## [Exercise]
After locating the line that contains "1652x804 pixels.", output that line and each one following it, exactly, to the end of the entries. No pictures.

## [Excerpted data]
▼▼▼
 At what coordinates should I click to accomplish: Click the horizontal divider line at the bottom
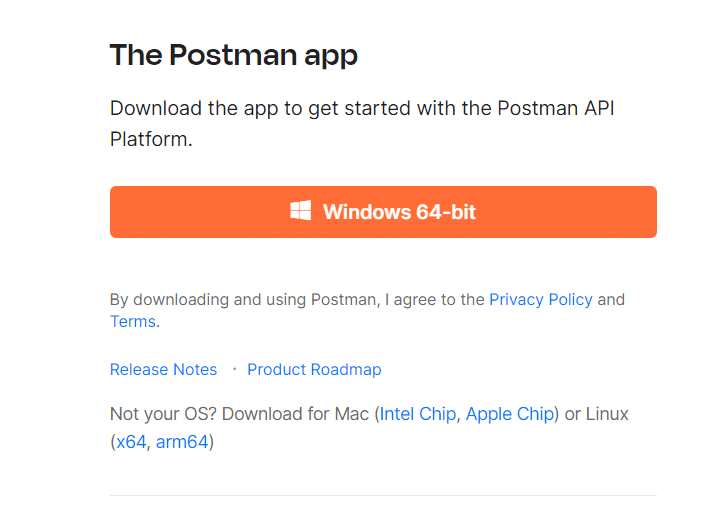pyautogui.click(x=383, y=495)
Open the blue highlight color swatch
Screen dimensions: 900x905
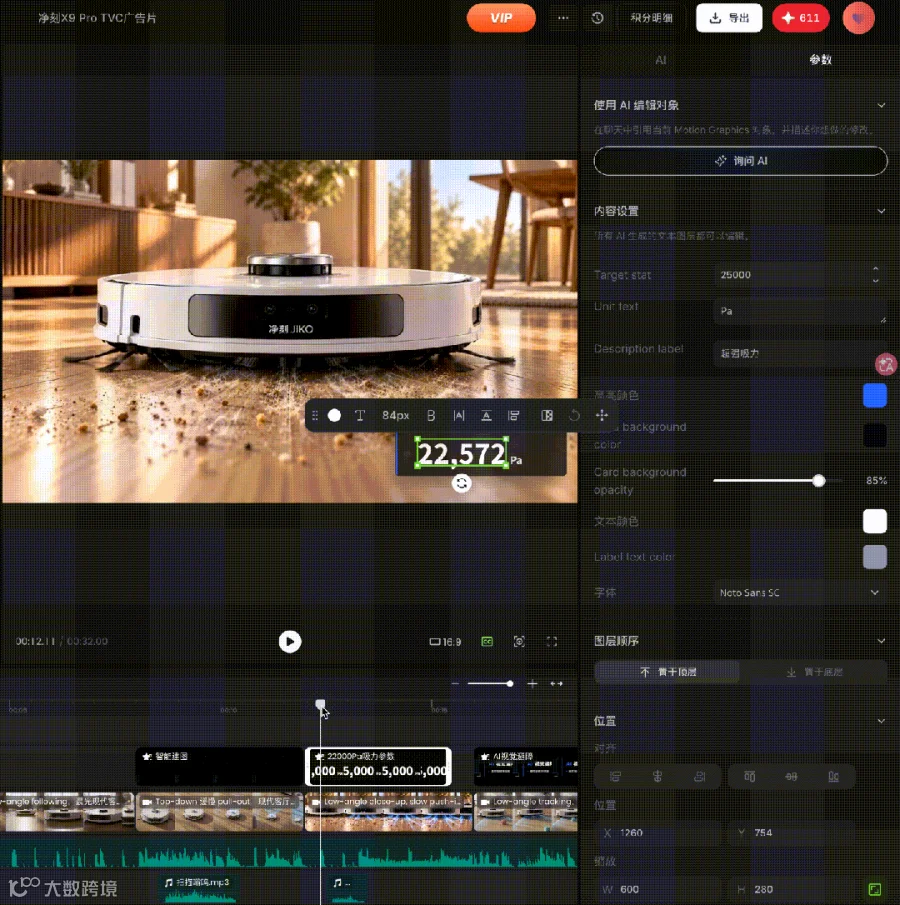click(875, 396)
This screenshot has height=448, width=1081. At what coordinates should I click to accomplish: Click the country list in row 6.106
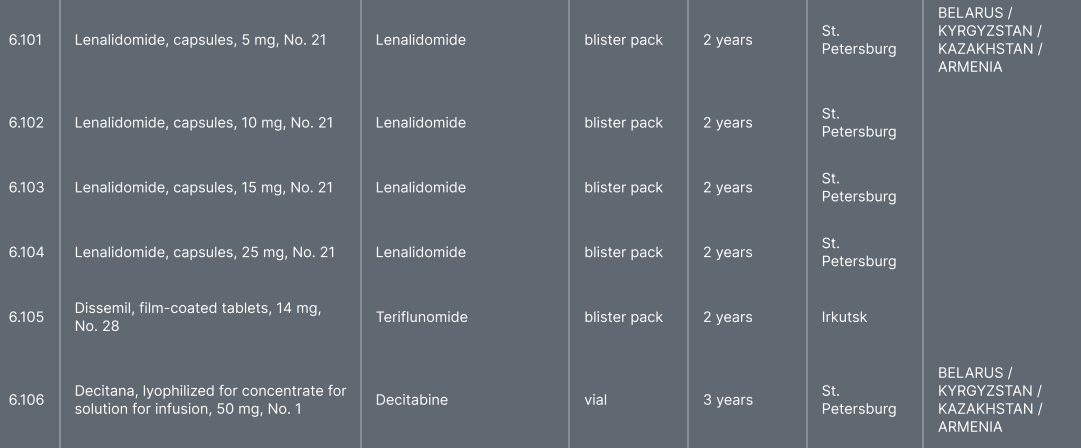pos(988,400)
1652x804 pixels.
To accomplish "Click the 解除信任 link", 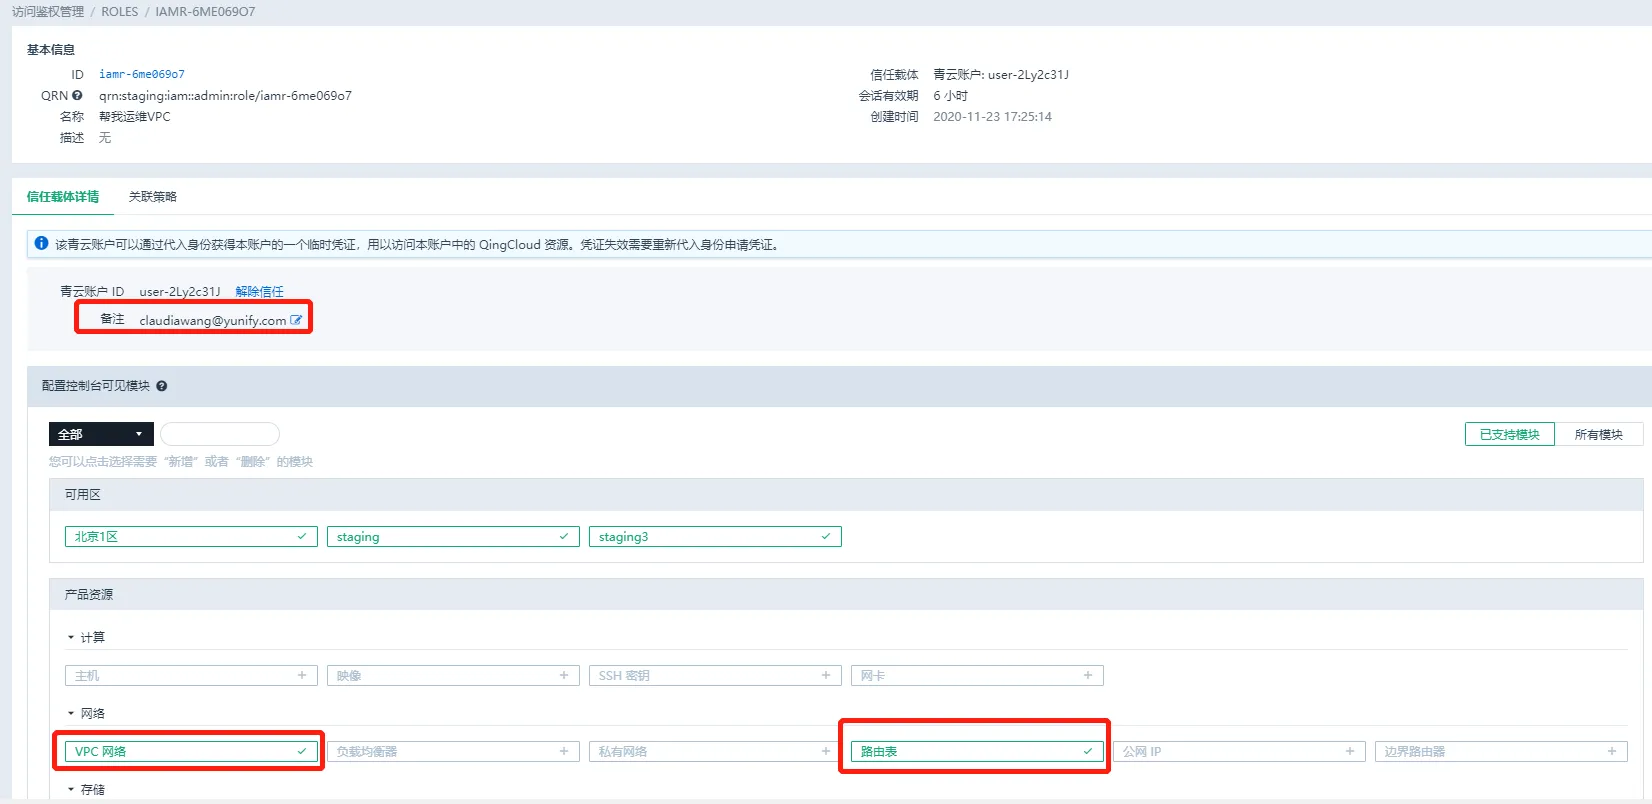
▲▲▲
## [Solution below]
1652x804 pixels.
To accomplish "Click the 解除信任 link", 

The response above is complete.